Deux délégués ont indiqué que l’Opep+ pourrait adopter dès mercredi un nouveau mécanisme pour fixer ces quotas de référence pour l’année 2027. Une telle décision permettrait de mieux refléter les capacités réelles des pays producteurs, dans un contexte de mutation du marché pétrolier mondial.

Un équilibre délicat entre croissance et déclin de production

La question des quotas reste éminemment politique. Certains pays, notamment les Émirats arabes unis et l’Irak, ont augmenté leurs capacités d’extraction et réclament donc une révision à la hausse de leurs quotas. À l’inverse, plusieurs pays africains membres du groupe ont vu leur production décliner, ce qui les met en position de faiblesse lors des négociations.

Cet équilibre entre les intérêts divergents des 22 membres constitue un défi majeur pour la cohésion du groupe et sa capacité à orienter efficacement le marché pétrolier.

Les prix du pétrole sous pression, avant un léger rebond

Le mois d’avril a été marqué par une chute brutale des prix du pétrole, tombés à leur plus bas niveau depuis quatre ans. Le baril est brièvement passé sous la barre des 60 dollars, conséquence d’une décision controversée de l’Opep+ d’augmenter sa production en mai, couplée à des craintes sur une possible hausse des droits de douane américains.

Depuis ce creux, les prix ont légèrement rebondi, se stabilisant autour de 65 dollars le baril, selon les données disponibles. Cette reprise reste toutefois fragile, dans un climat marqué par l’incertitude économique mondiale.

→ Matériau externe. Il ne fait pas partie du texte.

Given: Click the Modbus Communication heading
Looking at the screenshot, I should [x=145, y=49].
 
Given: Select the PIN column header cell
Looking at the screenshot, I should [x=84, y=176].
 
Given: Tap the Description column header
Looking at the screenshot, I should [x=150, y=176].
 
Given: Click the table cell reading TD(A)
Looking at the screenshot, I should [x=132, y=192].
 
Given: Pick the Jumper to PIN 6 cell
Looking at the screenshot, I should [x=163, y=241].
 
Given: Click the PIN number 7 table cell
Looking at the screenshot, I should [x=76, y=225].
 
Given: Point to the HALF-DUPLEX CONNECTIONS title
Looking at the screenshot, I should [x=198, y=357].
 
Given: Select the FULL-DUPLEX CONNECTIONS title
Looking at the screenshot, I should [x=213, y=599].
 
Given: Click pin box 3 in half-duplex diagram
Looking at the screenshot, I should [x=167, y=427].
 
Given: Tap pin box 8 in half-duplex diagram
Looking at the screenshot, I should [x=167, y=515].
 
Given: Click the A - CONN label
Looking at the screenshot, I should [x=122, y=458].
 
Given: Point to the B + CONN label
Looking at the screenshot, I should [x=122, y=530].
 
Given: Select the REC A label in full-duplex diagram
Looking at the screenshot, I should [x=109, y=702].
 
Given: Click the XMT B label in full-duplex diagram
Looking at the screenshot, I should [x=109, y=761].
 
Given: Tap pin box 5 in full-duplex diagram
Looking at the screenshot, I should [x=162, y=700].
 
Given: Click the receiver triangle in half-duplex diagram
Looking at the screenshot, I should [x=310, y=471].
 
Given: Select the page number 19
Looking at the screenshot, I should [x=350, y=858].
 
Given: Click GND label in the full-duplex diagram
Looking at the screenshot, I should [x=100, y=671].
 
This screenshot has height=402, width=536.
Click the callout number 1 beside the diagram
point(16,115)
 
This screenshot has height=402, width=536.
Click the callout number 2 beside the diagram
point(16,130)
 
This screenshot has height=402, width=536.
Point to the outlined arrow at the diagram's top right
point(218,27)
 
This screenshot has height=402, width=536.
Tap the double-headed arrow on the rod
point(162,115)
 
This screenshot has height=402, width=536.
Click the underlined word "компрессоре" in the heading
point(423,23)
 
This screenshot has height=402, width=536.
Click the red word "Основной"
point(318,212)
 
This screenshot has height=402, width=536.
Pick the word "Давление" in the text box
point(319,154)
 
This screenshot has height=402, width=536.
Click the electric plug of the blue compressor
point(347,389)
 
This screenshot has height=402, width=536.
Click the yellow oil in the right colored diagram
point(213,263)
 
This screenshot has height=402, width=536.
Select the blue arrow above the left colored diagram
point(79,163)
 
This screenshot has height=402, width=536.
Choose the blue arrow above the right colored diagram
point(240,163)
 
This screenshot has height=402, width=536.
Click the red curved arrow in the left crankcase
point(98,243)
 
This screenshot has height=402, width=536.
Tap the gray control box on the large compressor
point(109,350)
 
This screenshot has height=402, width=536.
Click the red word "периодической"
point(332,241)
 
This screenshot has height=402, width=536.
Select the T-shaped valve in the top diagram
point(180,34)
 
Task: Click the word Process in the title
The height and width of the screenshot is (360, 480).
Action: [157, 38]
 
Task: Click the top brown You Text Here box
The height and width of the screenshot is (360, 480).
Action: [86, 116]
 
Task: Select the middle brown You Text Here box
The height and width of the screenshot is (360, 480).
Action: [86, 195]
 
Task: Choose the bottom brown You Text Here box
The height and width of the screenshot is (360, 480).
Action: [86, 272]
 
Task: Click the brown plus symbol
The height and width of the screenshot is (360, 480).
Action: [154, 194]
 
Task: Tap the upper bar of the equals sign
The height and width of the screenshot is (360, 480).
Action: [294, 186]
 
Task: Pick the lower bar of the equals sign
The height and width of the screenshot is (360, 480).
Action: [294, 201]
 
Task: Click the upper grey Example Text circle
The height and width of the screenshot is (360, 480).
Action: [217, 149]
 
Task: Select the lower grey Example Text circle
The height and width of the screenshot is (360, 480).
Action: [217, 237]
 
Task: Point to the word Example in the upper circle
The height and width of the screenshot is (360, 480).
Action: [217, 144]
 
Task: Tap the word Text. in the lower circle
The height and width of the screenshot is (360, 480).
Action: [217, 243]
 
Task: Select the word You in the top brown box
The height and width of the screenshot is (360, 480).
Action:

Une possible annulation des dernières réductions d’ici octobre

Début mai, plusieurs sources ont indiqué à Reuters que huit pays membres de l’Opep envisageaient non seulement une augmentation de la production pour juillet, mais aussi l’annulation progressive des dernières réductions décidées par l’organisation. Cette annulation pourrait intervenir d’ici la fin du mois d’octobre, marquant un tournant majeur dans la stratégie de régulation de l’offre du cartel.